Segundo a jornalista Thaís Oyama, uma declaração dada à TV Bandeirantes em 1999 pelo então deputado Jair Bolsonaro — de que fecharia o Congresso se fosse eleito presidente e que o Brasil só mudaria com uma guerra civil que fizesse o que a ditadura não fez, isto é, matar pelo menos 30 mil — só não resultou em cassação do mandato porque ninguém se empenhou muito. Bolsonaro foi salvo por sua insignificância.

Oyama escreveu o livro Tormenta — O governo Bolsonaro: crises, intrigas e segredos. O mérito do livro não é propriamente trazer grandes revelações, mas alinhavar e dar algum sentido aos fatos, temperados com conversas de bastidores.

Logo no início, vemos um personagem inseguro, flagrado trêmulo diante de solenidades ou na presença de líderes mundiais. Ao final de um ano, Jair Bolsonaro se apresenta aparentemente mais confiante e, como diz Oyama, com “olhos fixos em 2022”.

Afinal, Bolsonaro sobreviveu ao que foi a crise mais difícil de 2019, em maio, quando houve forte mobilização popular contra o desmonte da Educação. Saiu do enrosco de braços dados com o presidente do STF, Dias Toffoli, que teria confidenciado a um amigo: “Eu salvei a República”.

Mas um governo que tem tudo pra dar errado e, de fato, dá errado, teria condições de cumprir seu ciclo normal de quatro anos, com eventual reeleição?

Lá pelas tantas, a autora reproduz a questão recorrente entre analistas políticos: “é por estratégia ou falta de preparo que Bolsonaro dá declarações estapafúrdias e se mete em situações que parecem prejudiciais ao governo? A pergunta ecoou ao longo de todo o primeiro ano do mandato do ex-capitão” (p. 191).

A resposta mais provável é que Bolsonaro age e reage ao sabor das correntes de opinião nas mídias sociais, monitoradas pelo que ficou conhecido como gabinete do ódio, equipe de jovens assessores da entourage de Carlos Bolsonaro.

O filho 02, aliás, aparece como personagem central, que praticamente mantém o pai refém de chantagens emocionais. Desequilibrado, ele foi o pivô de crises políticas desnecessárias, como as demissões de Gustavo Bebbiano e do general Santos Cruz.

Certos mistérios persistem. Bolsonaro é apresentado como um paranoico que temia ser alvo de atentado quando ainda era um inexpressivo deputado do baixo clero. Como se explica, então, que tenha se exposto em Juiz de Fora, contra as recomendações de seus assessores, para ser esfaqueado por Adélio Bispo?

Outra questão: como pode ter apoio das Forças Armadas quem já foi proibido de entrar em qualquer dependência militar do Rio de Janeiro, por decisão do Comando de Operações Terrestres, em outubro de 1991, sob o argumento de ser “má influência” para os soldados?

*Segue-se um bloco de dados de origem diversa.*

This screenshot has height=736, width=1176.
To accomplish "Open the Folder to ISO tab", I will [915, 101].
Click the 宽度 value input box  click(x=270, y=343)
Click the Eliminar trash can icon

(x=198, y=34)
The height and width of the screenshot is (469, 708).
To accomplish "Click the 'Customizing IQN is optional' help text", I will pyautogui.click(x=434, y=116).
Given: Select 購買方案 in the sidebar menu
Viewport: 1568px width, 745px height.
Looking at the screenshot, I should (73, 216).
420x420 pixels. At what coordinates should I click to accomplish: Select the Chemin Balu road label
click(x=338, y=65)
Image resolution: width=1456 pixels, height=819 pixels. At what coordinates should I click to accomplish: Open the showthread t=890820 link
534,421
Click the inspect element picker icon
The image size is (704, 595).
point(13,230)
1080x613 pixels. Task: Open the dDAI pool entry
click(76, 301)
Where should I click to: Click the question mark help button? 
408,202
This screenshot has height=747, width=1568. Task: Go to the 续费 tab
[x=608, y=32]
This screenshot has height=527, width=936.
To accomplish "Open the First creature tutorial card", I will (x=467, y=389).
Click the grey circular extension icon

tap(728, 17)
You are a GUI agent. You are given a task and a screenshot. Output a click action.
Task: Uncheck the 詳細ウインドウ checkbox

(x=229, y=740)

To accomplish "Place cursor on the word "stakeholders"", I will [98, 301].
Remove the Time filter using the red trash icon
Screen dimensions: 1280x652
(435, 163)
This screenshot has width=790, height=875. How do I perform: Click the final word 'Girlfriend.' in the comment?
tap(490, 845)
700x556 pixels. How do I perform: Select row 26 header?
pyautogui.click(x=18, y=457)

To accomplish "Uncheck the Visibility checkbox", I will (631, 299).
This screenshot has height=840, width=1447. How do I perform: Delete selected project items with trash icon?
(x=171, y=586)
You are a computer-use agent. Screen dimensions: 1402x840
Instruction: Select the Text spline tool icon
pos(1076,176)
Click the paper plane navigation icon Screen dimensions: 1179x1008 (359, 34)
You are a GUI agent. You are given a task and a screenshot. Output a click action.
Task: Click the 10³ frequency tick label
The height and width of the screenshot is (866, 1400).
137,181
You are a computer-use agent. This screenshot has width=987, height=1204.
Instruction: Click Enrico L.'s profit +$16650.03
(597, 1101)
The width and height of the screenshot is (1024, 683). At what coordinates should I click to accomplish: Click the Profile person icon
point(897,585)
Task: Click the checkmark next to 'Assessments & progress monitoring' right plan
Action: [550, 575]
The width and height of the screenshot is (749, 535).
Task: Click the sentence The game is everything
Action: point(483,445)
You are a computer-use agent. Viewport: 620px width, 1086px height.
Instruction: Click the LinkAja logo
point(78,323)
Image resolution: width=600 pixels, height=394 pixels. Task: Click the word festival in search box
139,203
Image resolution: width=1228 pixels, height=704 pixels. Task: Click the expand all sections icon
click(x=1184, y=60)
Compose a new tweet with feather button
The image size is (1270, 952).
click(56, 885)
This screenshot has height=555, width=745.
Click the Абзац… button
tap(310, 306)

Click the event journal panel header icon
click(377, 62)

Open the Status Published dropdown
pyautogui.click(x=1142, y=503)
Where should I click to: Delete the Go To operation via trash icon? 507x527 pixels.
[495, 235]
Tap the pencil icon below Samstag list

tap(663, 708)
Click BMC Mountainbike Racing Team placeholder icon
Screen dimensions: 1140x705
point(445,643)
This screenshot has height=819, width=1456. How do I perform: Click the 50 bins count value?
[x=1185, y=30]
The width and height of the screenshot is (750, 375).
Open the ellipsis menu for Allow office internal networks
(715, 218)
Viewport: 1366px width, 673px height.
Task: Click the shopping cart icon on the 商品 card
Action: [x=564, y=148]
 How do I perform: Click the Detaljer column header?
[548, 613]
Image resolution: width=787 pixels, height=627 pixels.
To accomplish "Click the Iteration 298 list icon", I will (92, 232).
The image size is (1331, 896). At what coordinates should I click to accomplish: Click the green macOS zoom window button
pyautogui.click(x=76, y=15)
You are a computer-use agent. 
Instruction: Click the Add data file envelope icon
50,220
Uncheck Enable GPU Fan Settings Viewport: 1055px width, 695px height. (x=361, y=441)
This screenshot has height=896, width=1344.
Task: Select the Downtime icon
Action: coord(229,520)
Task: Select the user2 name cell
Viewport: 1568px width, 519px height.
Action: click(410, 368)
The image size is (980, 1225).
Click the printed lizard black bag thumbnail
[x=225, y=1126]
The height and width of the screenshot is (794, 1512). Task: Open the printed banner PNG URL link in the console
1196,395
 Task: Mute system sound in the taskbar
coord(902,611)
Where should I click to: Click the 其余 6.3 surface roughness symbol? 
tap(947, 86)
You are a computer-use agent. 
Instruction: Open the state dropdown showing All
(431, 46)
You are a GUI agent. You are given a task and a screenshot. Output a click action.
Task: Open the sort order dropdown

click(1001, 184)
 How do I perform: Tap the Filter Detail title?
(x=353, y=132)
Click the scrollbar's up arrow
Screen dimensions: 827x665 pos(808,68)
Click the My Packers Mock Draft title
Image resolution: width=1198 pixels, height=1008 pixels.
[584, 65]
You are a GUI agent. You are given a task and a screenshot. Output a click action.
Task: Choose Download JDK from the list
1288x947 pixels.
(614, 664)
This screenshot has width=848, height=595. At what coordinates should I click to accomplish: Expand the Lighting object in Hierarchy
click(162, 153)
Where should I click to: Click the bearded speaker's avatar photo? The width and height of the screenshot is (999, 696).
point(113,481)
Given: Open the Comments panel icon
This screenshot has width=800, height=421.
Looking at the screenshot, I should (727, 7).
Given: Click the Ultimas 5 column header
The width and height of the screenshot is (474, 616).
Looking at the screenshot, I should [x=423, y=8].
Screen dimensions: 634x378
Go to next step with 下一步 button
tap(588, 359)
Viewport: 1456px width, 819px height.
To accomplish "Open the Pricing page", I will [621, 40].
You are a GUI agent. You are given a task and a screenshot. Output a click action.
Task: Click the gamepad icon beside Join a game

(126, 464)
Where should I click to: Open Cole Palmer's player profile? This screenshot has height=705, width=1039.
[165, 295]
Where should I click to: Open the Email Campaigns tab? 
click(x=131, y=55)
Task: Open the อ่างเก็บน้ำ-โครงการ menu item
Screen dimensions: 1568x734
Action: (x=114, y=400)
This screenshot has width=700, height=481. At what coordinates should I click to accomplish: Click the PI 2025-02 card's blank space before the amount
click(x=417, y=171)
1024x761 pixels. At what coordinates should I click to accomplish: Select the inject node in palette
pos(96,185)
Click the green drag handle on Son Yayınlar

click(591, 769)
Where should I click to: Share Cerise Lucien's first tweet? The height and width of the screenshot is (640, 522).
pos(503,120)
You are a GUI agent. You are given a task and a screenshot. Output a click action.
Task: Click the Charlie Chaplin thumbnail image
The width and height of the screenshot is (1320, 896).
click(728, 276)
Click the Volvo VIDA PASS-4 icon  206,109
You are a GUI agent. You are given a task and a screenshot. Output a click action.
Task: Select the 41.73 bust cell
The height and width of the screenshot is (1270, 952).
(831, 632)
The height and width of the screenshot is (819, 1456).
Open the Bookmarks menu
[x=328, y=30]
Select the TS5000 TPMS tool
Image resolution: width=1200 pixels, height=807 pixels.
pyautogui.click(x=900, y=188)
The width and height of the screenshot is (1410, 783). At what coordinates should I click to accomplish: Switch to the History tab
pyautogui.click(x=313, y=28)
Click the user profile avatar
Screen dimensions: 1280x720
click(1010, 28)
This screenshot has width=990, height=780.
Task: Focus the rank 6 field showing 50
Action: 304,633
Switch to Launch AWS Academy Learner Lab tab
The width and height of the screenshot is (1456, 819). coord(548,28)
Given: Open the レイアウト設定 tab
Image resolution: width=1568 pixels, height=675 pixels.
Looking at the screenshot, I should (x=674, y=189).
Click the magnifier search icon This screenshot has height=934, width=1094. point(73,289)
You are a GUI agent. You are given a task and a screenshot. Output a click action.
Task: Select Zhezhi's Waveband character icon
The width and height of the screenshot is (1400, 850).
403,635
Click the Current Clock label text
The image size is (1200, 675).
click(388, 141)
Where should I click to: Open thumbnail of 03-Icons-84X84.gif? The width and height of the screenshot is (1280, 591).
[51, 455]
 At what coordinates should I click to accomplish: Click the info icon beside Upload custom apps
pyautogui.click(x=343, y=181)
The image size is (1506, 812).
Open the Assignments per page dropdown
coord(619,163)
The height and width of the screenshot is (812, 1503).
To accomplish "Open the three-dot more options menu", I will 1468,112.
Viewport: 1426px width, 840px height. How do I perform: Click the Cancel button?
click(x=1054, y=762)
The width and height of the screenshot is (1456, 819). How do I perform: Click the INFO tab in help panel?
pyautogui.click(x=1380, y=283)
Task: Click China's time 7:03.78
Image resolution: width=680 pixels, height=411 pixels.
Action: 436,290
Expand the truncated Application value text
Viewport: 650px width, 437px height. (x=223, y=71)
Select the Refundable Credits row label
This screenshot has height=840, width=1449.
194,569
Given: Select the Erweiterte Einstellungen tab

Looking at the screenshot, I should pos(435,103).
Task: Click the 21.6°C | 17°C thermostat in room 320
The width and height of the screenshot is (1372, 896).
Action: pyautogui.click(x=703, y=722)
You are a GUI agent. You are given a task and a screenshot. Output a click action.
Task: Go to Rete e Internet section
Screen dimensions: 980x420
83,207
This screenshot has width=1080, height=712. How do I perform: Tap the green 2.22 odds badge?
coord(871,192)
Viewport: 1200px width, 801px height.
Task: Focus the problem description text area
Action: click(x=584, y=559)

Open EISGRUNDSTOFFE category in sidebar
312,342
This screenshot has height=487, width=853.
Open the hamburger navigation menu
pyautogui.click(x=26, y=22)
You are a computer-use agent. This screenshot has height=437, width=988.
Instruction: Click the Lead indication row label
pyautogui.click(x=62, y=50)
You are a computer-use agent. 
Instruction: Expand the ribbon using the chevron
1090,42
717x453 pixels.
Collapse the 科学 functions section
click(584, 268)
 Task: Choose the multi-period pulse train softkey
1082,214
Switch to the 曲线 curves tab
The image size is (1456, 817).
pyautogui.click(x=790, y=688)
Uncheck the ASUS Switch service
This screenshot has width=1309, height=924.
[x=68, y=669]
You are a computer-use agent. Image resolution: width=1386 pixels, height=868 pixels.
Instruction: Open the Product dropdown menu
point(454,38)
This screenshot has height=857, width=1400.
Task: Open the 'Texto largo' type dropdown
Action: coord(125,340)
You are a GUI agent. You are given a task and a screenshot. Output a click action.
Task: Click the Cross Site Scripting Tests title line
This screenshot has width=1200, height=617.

Não se espera de Oyama, evidentemente, a solução desses mistérios. Acho difícil, inclusive, que se chegue a um consenso sobre como viemos parar nesse atoleiro político. O único ponto baixo que eu apontaria no livro é a reprodução, sem contraponto, dos argumentos em defesa da reforma da Previdência. A autora conclui que, "sem mudança, o modelo previdenciário inviabiliza o país”.

Inviabilizados já estamos, ao que parece. Jair sobreviveu a 2019, mas 2020 começou com a suspeitíssima morte do capitão Adriano, miliciano várias vezes homenageado por Flávio Bolsonaro, e um desafio explícito à democracia com a convocação, endossada pelo presidente, de manifestações em defesa do fechamento do Congresso.

A questão agora é se nós sobreviveremos.